=== Text for analysis ===

Code now public! BLF A6 FET+7135 Light. Short 18350 tubes and Unanodized Lights Available

you could go mess with HF (no, don't)

Put me in for 1 NW!

Good to know, i will be testing that soon :slight_smile:

Have you tested the other variations of the dc fix films? i found a very good & cheap source here in Sweden :slight_smile: so i wonder if it is only the “sand” version thats a good choice.
Any of these





EDIT
I just remembered i have everything needed to make frosted glass at home :slight_smile: a compressor & sand blaster :slight_smile: i could try to find some appropriate 2mm glass from the local glazier & try to cut my own lenses, could be fun & dusty :smiley:
EDIT2
One of the reason i have been needing to find a good diffuser, is i am slowly converting lights at home to led’s & they need to be much more diffused or directed away for indirect light to not give a harsh spot of light.
So i need to convert some old light fixtures with much heavier diffusion to get back that nice smooth light :slight_smile:

I’ve only tried the “sand” variety. It seems to have the smallest grain and most random pattern. However, it’s still a bit coarse, and will produce small brightness artifacts which become noticeable if you rotate the light without changing where the spot is aimed. However, it’s really cheap since one roll is a lifetime supply for this kind of use. It’s too bad we can’t buy a half roll for half the price, or a quarter roll.

The smoothest beams I’ve seen are from the ‘F’ (frosted) models of Zebralights, and from the floody frosted Carclo optics. 10508 and 10509 are particularly nice, while 10511 has some symmetric artifacts around the hotspot.

Seems useless to resist… put me in for a CW

I just put an UCLp in my BTU Shocker Triple XHP70 today, I plan to use bead blasting to soften the glass lens and use it to see if it will get rid of the dark central spot from the multi-die emitters. Cajampa, any idea how to blast it and get a good result… maybe at each area of the emitter and not the whole face of the lens? Like opposite of the problem, a donut of diffusion with the center clear? Or is that asking too much?

Rubber matting material like they use to blast memorial stones?

Er, isn’t UCLp a plastic lens? I don’t know how well one can blast plastic without destroying it… and at best I suspect it would totally eliminate any lumen gains acquired from switching to UCLp.

I think he’s going to bead blast the original glass lens, not the UCLp

I would think LinusHofmann would be the most successful guy to ask about optimal pattern, if i remember things right it was he who modeled a lot of various reflectors & beam patterns & tried different configs out in Silo3d early on in the XPH thread.

=== Recorded information ===

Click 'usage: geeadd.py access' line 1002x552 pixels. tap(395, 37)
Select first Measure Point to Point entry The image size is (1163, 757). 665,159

===

About this task:
Continue the forum thread about flashlight diffusers and lenses above, starting after its final post.

Answer for the task:
If you only have one lens in the right size i wouldn’t try something advanced before you get a hang on what effect you can get with your setup, so i would start light. If you think you can do a pattern like you describe test it :slight_smile: you should be able to do the rest if that doesn’t work out.

This is why i will try to get a sheet of glass and cut some pieces so i can test what i want & what kind of effect i can get.
Why don’t you try that, cut a piece of glass it doesn’t have to be fitted yet, and try some different patterns so you don’t screw up your stock glass lens before you know what will get the best result :slight_smile:

About what material would be optimal for the glass lens frosting blasting i can’t say yet, i need to do more research first but i would hope the glazier can set me on the right track.
I will try get some cheap 2mm test glass tomorrow, to i see if i even can cut such small features like i want to successfully with the tools i have available.

ToyKeeper, I just paid good money for the UCLp…not about to set out to destroy it just yet! :stuck_out_tongue:

And yes, you can bead blast dang near anything…distance and output power are critical as is finesse. Not that I personally know these things, but I’ve watched people that do. :wink:

You are right, that is actually a way to frost glass, but it is just so crazy toxic that i also really hope you don’t :wink:

If you don’t have any sand blasting equipment, the most popular way i have found to etch glass is Armor Etch, it is less toxic than HF but still contain various fluoride compounds (personally i stay away from anything fluoride :Sp i even filter it out of my water with reverse osmosis & with activated alumina) but to etch & frost glass it looks to be needed.
If you search on how to etch glass you should find lots of guides on how to use it :slight_smile:

You can even use it for removing AR from plastic lenses.
BUT it still can mess you up if you are not super careful, here an optician reports that he got a chemical burn that lasted for TWO years from it :Sp.
But a lot of people seems to swear by it.

Put me in for 1 NW!

In for one of each. 1 x NW, 1 x CW.

Any updates from Banggood or Eagle Eye bugsy36? it is the 27 Feb today so i think most should be back from the holidays in China now, if i have gotten my dates right that is.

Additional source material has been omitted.